Un mini-sommet s’est tenu le vendredi 17 février 2023 à Addis-Abeba, avec la participation des présidents Joao Lourenço d’Angola, Evariste Ndayishimiye du Burundi, William Ruto du Kenya, Suhulu Hassan de Tanzanie, Paul Kagame du Rwanda et Félix Antoine Tshisekedi de la République Démocratique du Congo. C’était en marge de de la 36me session de l’Assemblée générale de l’Union Africaine, consacrée à la passation de pouvoir entre le président sortant de cette organisation continentale, Macky Sall du Sénégal, et son successeur Azali Assoumani des Comores.
Les participants ont, après audition, à huis clos pendant quatre heures, des rapports des Commandants du Mécanisme de Vérification et de la Force Régionale sur la situation sécuritaire qui prévaut dans la partie Est du territoire congolais, les ont adoptés dans le sens de la condamnation de l’appui multiforme du Rwanda au M23 et de l’exigence du respect des résolutions de Luanda et de Nairobi.
En gros, le mini-sommet d’Addis-Abeba exige la cessation des hostilités et singulièrement des attaques du Rwanda, via le M23, contre les FARDC (Forces Armées de la République Démocratique du Congo), le désarmement de ce mouvement terroriste par la Force Régionale, la Monusco et les autorités congolaises sur le territoire congolais et son adhésion au DDR-C(Désarmement, Démobilisation et Réintégration Communautaire), le retour des déplacés de guerre dans leurs milieux d’origines, le retour d’une paix durable dans la partie Est congolaise.
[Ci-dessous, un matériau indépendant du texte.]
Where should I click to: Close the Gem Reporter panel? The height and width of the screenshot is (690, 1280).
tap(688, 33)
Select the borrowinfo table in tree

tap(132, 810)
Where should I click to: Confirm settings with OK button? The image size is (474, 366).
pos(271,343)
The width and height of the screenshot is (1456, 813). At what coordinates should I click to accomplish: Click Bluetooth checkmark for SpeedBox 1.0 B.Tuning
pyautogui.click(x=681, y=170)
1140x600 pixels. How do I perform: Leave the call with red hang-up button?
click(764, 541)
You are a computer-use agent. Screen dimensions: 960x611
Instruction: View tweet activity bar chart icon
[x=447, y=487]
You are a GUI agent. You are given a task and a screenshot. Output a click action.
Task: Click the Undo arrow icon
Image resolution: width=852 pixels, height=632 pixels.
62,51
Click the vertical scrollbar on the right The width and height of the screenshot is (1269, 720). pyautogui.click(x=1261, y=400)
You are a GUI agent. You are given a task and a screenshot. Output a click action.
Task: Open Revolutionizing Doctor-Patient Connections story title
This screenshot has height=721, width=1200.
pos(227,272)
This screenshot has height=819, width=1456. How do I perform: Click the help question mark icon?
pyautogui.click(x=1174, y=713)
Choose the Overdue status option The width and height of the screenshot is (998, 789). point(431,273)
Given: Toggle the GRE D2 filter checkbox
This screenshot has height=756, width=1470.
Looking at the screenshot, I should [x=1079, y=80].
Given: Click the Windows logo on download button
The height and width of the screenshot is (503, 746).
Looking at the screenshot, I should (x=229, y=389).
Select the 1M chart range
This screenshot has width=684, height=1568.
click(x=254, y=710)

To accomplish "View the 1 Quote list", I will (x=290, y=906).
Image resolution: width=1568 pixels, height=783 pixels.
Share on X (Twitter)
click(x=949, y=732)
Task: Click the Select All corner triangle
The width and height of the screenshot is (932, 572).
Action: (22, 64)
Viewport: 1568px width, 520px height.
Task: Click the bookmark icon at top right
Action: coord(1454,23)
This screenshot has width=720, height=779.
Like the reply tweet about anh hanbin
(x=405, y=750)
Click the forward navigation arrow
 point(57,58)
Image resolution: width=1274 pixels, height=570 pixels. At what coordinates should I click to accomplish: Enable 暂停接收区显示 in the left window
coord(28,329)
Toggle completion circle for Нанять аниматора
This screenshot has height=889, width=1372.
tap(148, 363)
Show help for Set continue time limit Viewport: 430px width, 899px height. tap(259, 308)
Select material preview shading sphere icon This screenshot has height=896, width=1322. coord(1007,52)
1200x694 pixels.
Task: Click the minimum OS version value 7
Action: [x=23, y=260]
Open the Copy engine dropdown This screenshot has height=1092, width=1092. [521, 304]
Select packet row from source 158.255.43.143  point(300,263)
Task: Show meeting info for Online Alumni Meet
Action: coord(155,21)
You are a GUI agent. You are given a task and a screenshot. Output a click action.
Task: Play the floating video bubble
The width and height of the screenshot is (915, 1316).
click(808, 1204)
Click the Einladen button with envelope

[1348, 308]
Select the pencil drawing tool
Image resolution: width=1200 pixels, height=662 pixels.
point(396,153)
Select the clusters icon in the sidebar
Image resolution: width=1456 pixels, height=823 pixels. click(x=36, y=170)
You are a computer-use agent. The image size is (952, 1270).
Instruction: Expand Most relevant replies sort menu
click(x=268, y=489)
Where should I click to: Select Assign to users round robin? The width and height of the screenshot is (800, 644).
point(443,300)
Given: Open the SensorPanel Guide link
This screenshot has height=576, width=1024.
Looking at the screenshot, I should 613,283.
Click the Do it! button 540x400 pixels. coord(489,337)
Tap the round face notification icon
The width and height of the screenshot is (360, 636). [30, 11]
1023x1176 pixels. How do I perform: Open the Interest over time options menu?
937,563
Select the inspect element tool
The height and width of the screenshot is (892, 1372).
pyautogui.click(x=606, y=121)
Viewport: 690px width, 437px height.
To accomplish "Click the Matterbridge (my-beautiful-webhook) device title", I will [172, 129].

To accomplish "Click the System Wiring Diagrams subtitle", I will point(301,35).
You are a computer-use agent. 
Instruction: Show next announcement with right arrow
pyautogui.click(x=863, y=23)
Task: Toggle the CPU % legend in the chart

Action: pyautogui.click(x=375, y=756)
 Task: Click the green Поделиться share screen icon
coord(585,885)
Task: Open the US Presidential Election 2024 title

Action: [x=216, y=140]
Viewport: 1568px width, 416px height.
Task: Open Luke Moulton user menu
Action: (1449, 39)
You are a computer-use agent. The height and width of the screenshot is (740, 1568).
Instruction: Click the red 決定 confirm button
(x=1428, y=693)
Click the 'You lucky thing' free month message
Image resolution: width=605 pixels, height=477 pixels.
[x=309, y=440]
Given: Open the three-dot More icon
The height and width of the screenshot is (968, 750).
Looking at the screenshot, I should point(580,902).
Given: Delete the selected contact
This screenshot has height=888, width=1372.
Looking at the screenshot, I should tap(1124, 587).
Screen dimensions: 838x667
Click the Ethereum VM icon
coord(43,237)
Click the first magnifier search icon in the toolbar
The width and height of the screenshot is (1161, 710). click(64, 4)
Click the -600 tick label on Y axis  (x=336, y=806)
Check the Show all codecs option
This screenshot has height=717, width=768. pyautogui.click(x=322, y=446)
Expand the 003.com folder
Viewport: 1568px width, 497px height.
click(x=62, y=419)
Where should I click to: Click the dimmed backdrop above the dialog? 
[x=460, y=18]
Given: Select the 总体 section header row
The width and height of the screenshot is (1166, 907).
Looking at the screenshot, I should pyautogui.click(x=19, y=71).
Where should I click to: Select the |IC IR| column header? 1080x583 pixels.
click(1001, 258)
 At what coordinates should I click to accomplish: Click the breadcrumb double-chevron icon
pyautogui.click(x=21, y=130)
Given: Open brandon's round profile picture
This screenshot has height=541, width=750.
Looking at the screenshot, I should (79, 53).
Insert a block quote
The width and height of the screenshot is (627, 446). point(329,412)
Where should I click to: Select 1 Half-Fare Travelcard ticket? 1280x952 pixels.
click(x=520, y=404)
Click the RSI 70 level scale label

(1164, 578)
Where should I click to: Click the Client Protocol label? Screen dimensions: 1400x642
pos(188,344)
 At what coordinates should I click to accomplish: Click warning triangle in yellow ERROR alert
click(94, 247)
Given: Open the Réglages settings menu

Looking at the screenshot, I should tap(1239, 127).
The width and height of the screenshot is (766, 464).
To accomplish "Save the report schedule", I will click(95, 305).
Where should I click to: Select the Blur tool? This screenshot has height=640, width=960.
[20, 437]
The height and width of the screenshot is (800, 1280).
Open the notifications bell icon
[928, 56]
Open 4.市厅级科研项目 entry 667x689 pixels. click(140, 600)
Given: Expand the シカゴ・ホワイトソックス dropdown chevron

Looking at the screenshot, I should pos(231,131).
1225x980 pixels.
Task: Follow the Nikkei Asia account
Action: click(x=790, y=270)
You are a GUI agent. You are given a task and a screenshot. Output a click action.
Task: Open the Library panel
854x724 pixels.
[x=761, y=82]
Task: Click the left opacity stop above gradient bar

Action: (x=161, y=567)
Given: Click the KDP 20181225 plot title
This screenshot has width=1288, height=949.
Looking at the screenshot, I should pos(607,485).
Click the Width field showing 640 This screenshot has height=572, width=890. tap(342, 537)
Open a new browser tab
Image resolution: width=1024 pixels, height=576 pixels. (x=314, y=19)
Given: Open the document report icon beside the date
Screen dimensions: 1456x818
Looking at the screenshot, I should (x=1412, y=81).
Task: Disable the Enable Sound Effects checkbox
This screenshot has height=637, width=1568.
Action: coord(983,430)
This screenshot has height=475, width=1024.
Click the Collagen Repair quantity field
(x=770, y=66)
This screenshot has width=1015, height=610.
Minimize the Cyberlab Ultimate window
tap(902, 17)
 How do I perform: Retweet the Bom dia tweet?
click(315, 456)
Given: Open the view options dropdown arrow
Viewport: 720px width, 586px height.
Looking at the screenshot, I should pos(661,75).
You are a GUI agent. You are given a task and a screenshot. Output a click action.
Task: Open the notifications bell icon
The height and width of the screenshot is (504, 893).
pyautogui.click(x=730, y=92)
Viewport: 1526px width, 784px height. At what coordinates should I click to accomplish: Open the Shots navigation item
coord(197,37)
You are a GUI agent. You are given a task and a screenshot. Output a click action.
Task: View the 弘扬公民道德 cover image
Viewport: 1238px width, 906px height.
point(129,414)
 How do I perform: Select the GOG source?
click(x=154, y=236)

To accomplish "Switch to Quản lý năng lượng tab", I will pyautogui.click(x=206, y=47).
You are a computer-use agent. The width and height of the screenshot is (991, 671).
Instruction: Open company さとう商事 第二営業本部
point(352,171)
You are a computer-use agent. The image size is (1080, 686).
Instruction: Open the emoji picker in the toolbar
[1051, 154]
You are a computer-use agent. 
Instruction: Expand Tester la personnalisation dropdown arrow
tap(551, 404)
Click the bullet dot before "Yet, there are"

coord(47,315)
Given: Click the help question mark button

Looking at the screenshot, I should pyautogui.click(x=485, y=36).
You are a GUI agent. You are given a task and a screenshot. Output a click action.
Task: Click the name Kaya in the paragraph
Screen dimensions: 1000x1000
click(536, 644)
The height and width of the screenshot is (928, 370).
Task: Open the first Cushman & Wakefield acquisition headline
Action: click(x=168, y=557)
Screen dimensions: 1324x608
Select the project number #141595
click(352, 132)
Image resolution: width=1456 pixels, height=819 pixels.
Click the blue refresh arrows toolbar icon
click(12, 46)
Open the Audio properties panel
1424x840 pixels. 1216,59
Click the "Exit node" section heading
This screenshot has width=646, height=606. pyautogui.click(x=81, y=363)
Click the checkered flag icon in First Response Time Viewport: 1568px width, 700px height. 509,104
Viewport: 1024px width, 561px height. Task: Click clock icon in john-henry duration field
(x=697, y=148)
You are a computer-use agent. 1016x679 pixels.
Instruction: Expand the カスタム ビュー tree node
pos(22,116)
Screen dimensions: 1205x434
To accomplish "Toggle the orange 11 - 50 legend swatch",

Il est à espérer que Paul Kagame, présent à Addis-Abeba mais généralement sourd aux appels au règlement pacifique de la crise sécuritaire congolais, va cette fois s’incliner devant l’option levée par le mini-sommet de la capitale éthiopienne.
Signalons qu’en marge de la 36me réunion de l’Assemblée général de l’Union Africaine, la RDC a remporté une seconde victoire diplomatique avec l’élection d’un de ses fils, en l’occurrence Docteur Jean Kaseya (53 ans), à la tête du CDC (Centre Africain pour la Surveillance et la Prévention des maladies), en remplacement du Camerounais Nkengason, arrivé fin mandat. On signale que lobbying diplomatique du Chef de l’Etat, Félix Antoine Tshisekedi, a pris six mois pour convaincre ses pairs d’apporter leurs voix à son compatriote, contre le candidat de Guinée Conakry.